Happy Valentine's Day, Mom and Dad

Strangers in the Night
My parents met each other on St. Valentine's day, 1962. They met at a bar in the San Fernando Valley. My mom was there to meet a date. She was then a 34-year-old divorced mother of four who lived with her kids at her parents' house.

Parents don't like to talk to their kids about the people they dated before they met their final mate. It's as though they would rather not show their work in solving an algebra problem. My mom was a little more forthcoming about her pre-marriage experiences than my father was. I know she dated Johnny Grant, the recently deceased "mayor of Hollywood," who she described as "all hands." Hearing that ended my line of questioning for the day.

Still, I was the kind of kid who wanted to get to the very root of my origins, the point at which chance comes into play: that night, a bar, the San Fernando valley.

My dad was 26 at the time -- eight years younger than she. He was working for the L.A. school district as a custodian (janitor) and going to night school to get a degree in geography. He was living with his parents at the time -- he had moved to the area eight years previously from North Dakota -- and he was soon to buy a house on the same street, just a few houses down.

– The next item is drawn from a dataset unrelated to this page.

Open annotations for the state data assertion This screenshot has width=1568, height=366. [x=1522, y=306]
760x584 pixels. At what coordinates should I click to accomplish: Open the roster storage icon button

I picture them both, in this bar, in a semi-rural suburb of Los Angeles, orange trees and tract houses, chatting with each other while she waits for her date to arrive. My father, probably post-break-up and my mother, post-divorce. They're drinking martinis or scotch-and-sodas. The guy my mother is waiting for, whoever he is, calls and asks for her. He's running late, he says. He wants to meet somewhere else.

No, she says. No. She's not going somewhere else. She's waited for him this long, and she's talking to another guy at the bar anyway and, well, he can just take a long walk off a short pier.

And that's it. The future starts. My father gets her phone number, one that strangely starts with a word, like TOrrington 7-5309. That night starts a chain reaction of step-children, marriage, my sister, myself, looking after ailing and dying parents, a move, retirement, another move to a new state, and death -- all of it over 40 years.

A flat tire, a newspaper article, even a head cold could have made it all happen differently. They're both gone now, which is the trouble of being born to older parents. The advantage of being born to older parents, though, is that they're wiser and less likely to fly off the handle. My life has been made easy by older siblings who smoothed out the rough edges new parents always start with.

I miss them both very much. Whether they're together in the afterlife or together in oblivion, I know they are together.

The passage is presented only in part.